Monday, June 19, 2006

English Muffins

What is it about an English muffin? What magical power does it posses which, when combined with plenty of butter, a sausage patty, a fried egg, and a slice of cheese makes it so irresistible. It is the most delicious invention of mankind.

Monday, June 05, 2006

I may have to wait a while longer.

Women are silly. Never before have I felt that my life was in a state that would be conductive to any meaningful relationship with a woman. I am a nomad - this creates difficulty when it comes to developing any sort of long term relationship. On top of that, my financial situation has usually been less than impressive - mostly because of the difficulty in maintaining a steady income with my nomadic tendencies. This doesn't bother me of courese - I've rarely had trouble keeping myself from starving to death, but it seems to trouble other people.

Now, my life is at a turning point and, though I am not there yet, for the first time in my life I can see myself reaching the point where I could have a meaningful relationship with a woman. And so I have started trying to find a woman with whom to have such a relationship. My plan is to start getting to know someone so that when I am fully ready to "settle down" I'll be well on my way. The problem is that I have to go to Jamaica for a month and after that I'll be traveling all over the country for most of the summer and after that I'll be going to school in Seattle for 7 months.
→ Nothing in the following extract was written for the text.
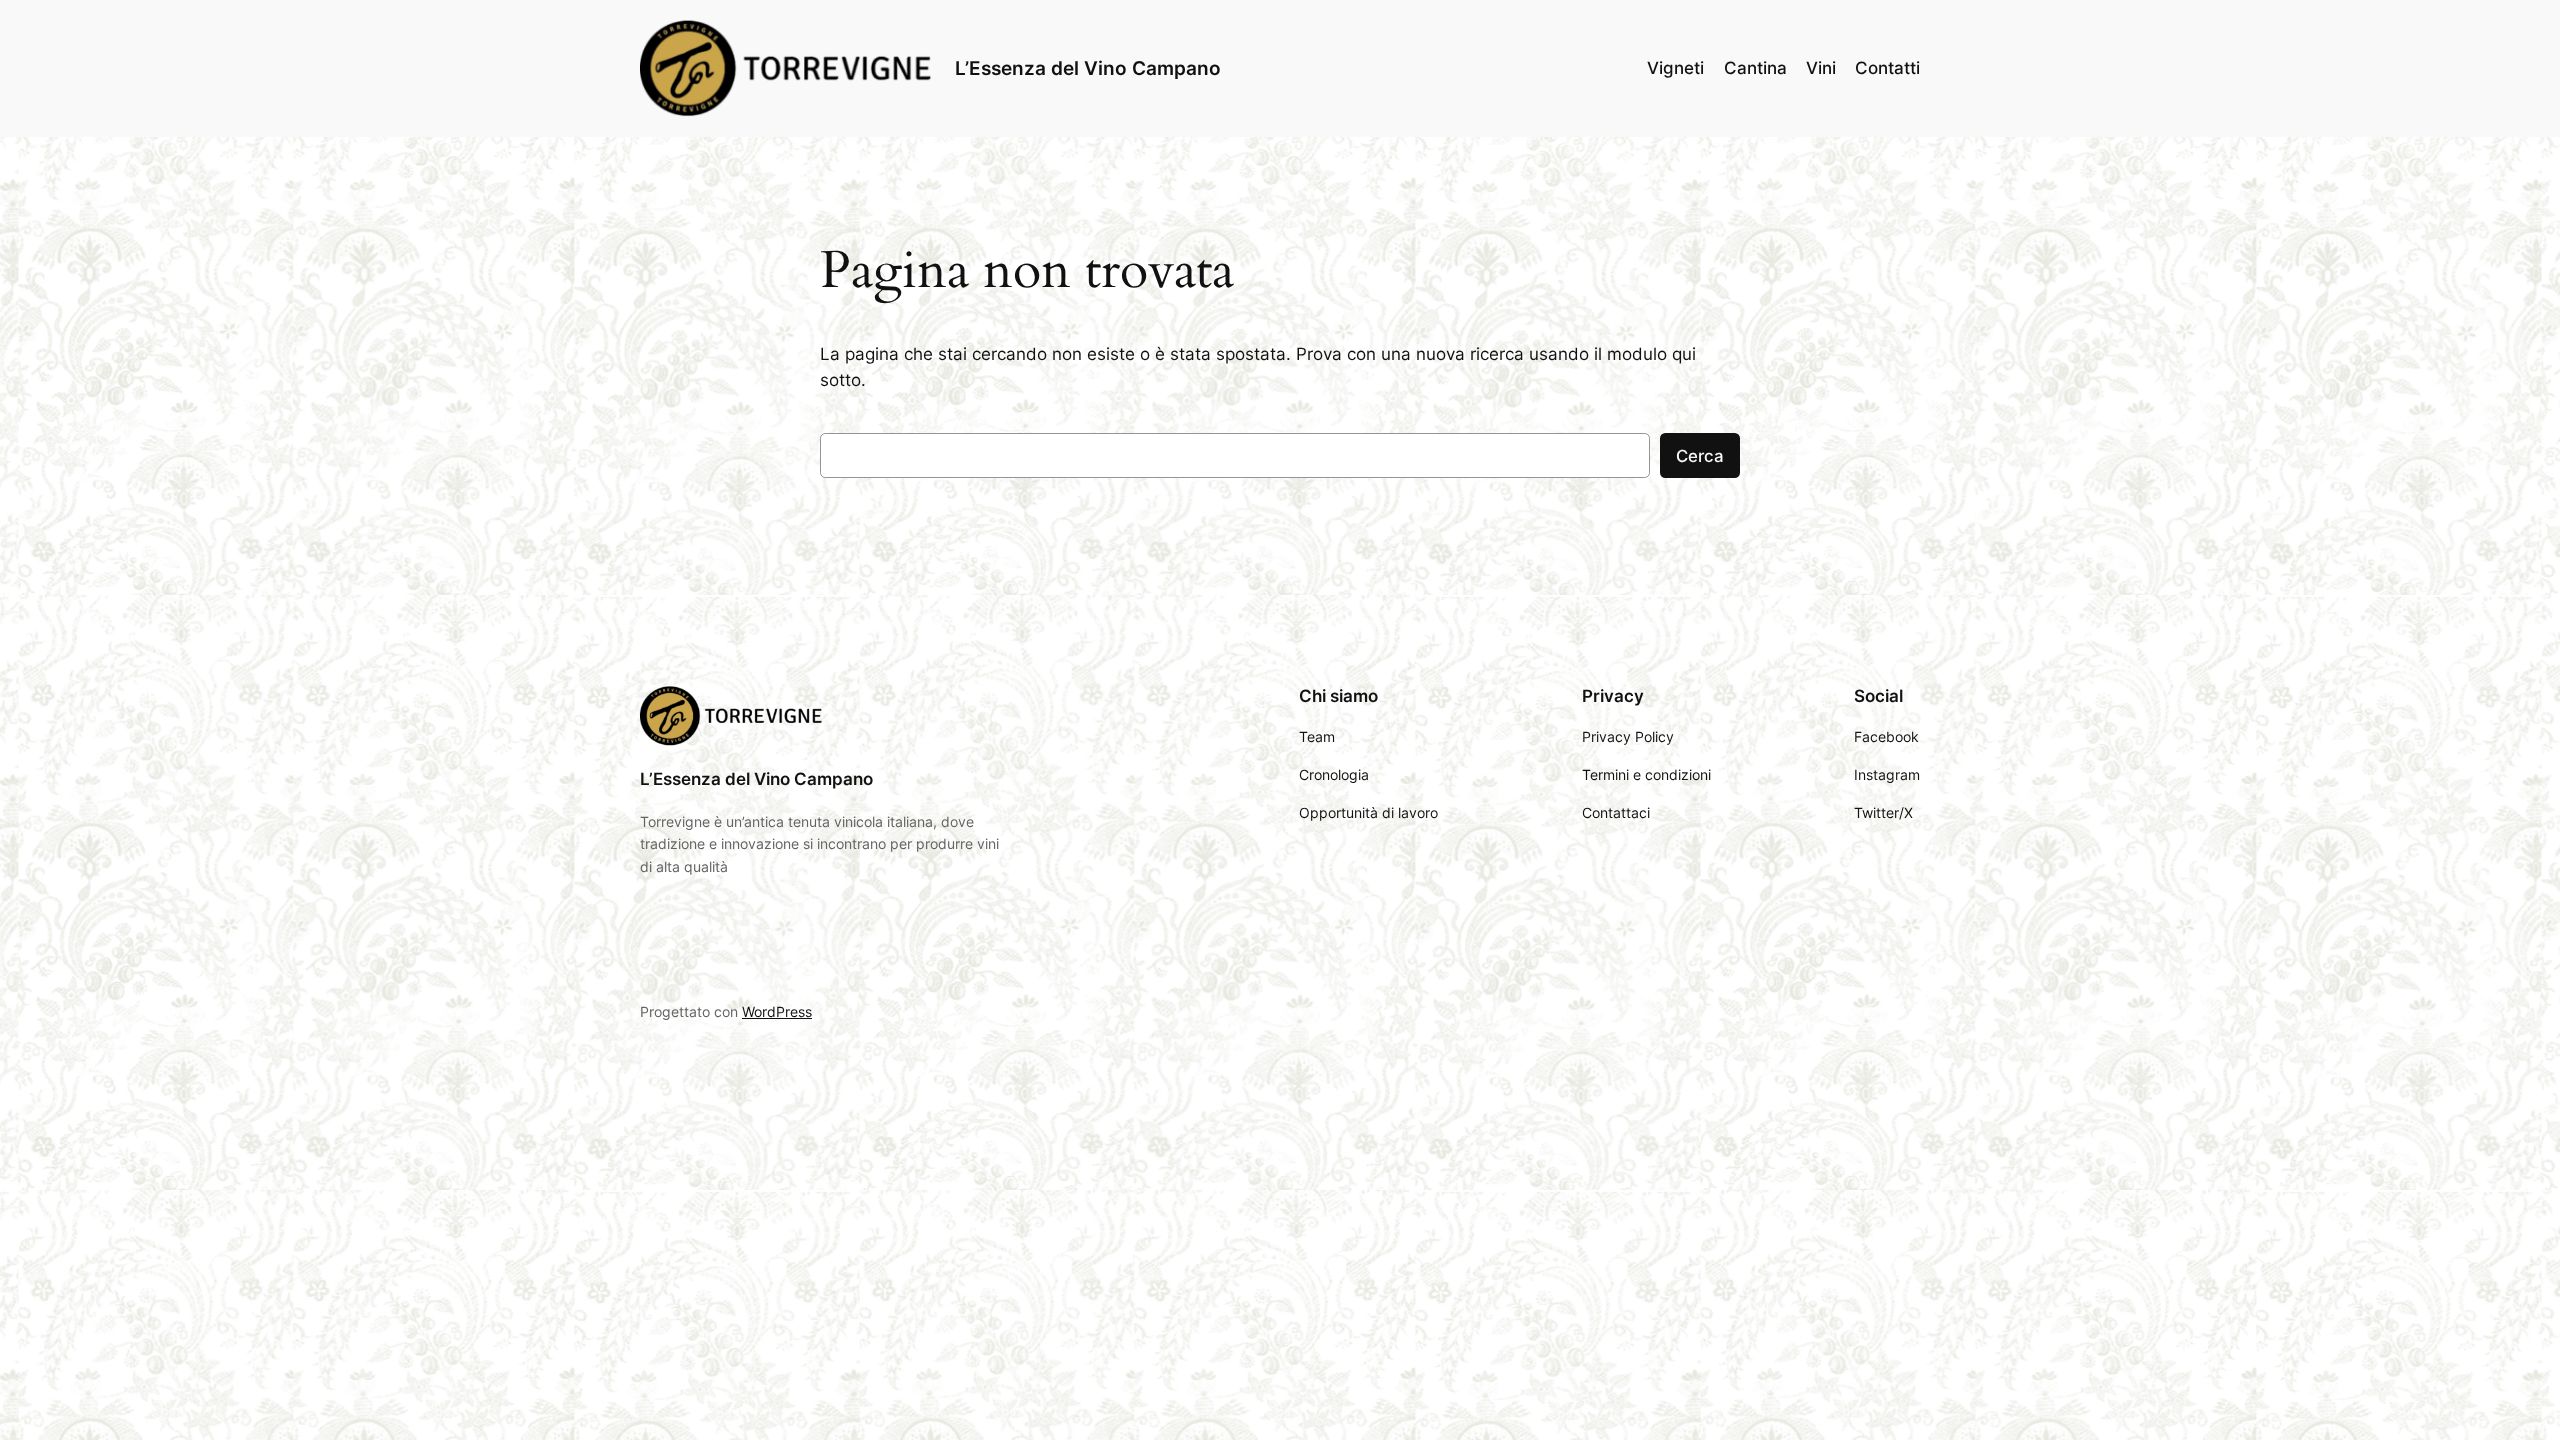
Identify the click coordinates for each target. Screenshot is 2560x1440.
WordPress (777, 1011)
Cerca (1700, 456)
I don't get much past "I have to leave on Friday" and all of a sudden the girl doesn't want to have anything to do with me.

So maybe I'll just have to wait until my life has actually settled down so that I don't have to say that I'm leaving at the end of the week and will be gone for a month and then I might not be around much after that either.

Get rid of those crazy kids.

Manilow scares away troublesome kids

Thursday, June 01, 2006

Crazy/Sane and Angela's Ashes update

I'll cover Angela's Ashes first. I can recommend this book even though I haven't finished it yet. Braddock was concerned that the ending might suck and so I can't recommend it. However, this is not the type of book that requires any specific type of ending. It is not a novel, not a story. It's a memoir. If the book ended abruptly in my current spot (about 1/2 way through), I'd still recommend it and read it again sometime (not really "read" because I'm listening to the audiobook, but you know what I mean). Each chapter is like a short story in the life of the author - it can't possibly be disappointing.

Now a bit on Craziness (Insanity) vs Sanity. I suppose that most people believe themselves to be sane - and most of them are wrong. They want to be "sane" (what they believe "sane" to be) and they try very hard to be so. But most people are, in fact, quite insane. The only way to be truly sane is to be a little crazy. I'm not sure exactly what I mean by this, but I believe that it has two aspects. First, you must go through a period of craziness - letting go of your perceived sanity in order to attain true sanity. And second, you must be willing to be perceived as insane by others who falsely believe themselves to be sane.

I have to stop there because they're trying to close up the cafe in which I am composing this post.